ACEP, along with other health care organizations, believe the only way to prevent the cuts from taking place is for Congress to pass legislation holding physicians harmless from Medicare cuts during the pandemic.
The bill — introduced by Rep. Ami Bera, M.D., D-Calif., and Rep. Larry Bucshon, M.D., R-Ind. — would "temporarily maintain for the next two years physicians’ reimbursement in Medicare at 2020 levels if they were otherwise scheduled to receive a payment cut," ACEP said.

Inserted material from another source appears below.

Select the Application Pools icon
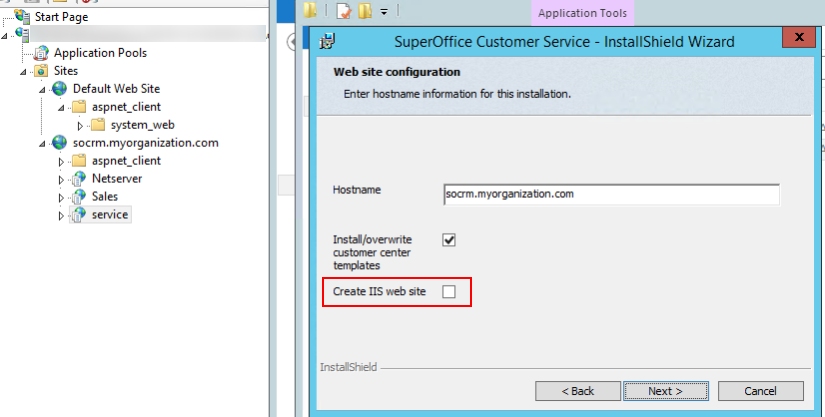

"Emergency physicians have courageously faced a global pandemic that has shaken our health care system to its core, unwavering in their commitment to their patients despite potentially deadly exposure to the disease for themselves and their families," said Rosenberg. "Congress must act now in order for them to continue playing this vital role in our communities."
"We are seeing a lot of burnout," Moreno said. "The physician suicide rate is twice that of the rest of the country. We’re seeing individuals leaving the field."
The U.S. continues to experience a record number of daily COVID-19 cases and hospitalizations, along with the heartbreaking reality of more than 310,000 U.S. deaths from the deadly disease.
"To think, now we can just absorb in our country 3,000 deaths a day as though it were just business as usual. It just represents a moral failing," said Jennifer Nuzzo, a public health researcher at Johns Hopkins to the Associated Press.